DESCRIPTION OF THE TASK => Rewrite the entries as a numbered list. Begin at the line that contains "In order to click", stop after the line that contains "the '+' icon", and leave out any blank lines.

INPUT ROWS =>
******

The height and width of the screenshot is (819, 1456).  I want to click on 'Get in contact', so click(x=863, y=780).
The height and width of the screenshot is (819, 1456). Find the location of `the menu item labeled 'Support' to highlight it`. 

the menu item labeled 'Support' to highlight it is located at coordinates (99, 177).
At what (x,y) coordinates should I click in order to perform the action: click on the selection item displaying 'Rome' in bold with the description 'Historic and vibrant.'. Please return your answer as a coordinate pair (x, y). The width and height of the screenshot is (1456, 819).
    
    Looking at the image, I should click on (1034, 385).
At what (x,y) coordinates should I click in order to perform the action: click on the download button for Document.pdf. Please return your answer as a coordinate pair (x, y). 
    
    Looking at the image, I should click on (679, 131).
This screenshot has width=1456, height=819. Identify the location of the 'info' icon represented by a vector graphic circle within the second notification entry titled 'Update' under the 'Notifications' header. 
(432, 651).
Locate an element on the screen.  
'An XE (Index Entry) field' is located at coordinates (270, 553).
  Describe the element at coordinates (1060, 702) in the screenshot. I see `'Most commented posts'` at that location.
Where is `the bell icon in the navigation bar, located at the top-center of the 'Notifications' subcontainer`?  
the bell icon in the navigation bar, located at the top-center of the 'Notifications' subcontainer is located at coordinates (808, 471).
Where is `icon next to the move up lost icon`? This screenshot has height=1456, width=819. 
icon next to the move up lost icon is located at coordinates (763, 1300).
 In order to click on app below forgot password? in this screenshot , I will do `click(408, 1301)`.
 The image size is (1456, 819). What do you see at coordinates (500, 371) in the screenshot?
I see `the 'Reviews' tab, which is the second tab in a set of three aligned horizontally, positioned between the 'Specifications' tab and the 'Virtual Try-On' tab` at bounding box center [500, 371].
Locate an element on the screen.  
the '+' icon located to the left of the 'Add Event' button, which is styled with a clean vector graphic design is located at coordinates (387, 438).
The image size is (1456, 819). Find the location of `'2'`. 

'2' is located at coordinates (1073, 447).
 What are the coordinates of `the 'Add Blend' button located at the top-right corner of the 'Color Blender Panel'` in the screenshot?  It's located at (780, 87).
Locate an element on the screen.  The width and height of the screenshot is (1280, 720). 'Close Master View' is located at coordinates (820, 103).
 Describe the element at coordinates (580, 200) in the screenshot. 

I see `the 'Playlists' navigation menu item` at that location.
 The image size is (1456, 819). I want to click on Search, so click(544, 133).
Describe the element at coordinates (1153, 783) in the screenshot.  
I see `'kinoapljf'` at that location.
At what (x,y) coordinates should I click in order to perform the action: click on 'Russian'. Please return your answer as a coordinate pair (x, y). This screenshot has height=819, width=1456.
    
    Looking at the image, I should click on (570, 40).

******

FULL OUTPUT =>
1.  In order to click on app below forgot password? in this screenshot , I will do `click(408, 1301)`.
2.  The image size is (1456, 819). What do you see at coordinates (500, 371) in the screenshot?
3. I see `the 'Reviews' tab, which is the second tab in a set of three aligned horizontally, positioned between the 'Specifications' tab and the 'Virtual Try-On' tab` at bounding box center [500, 371].
4. Locate an element on the screen.  
5. the '+' icon located to the left of the 'Add Event' button, which is styled with a clean vector graphic design is located at coordinates (387, 438).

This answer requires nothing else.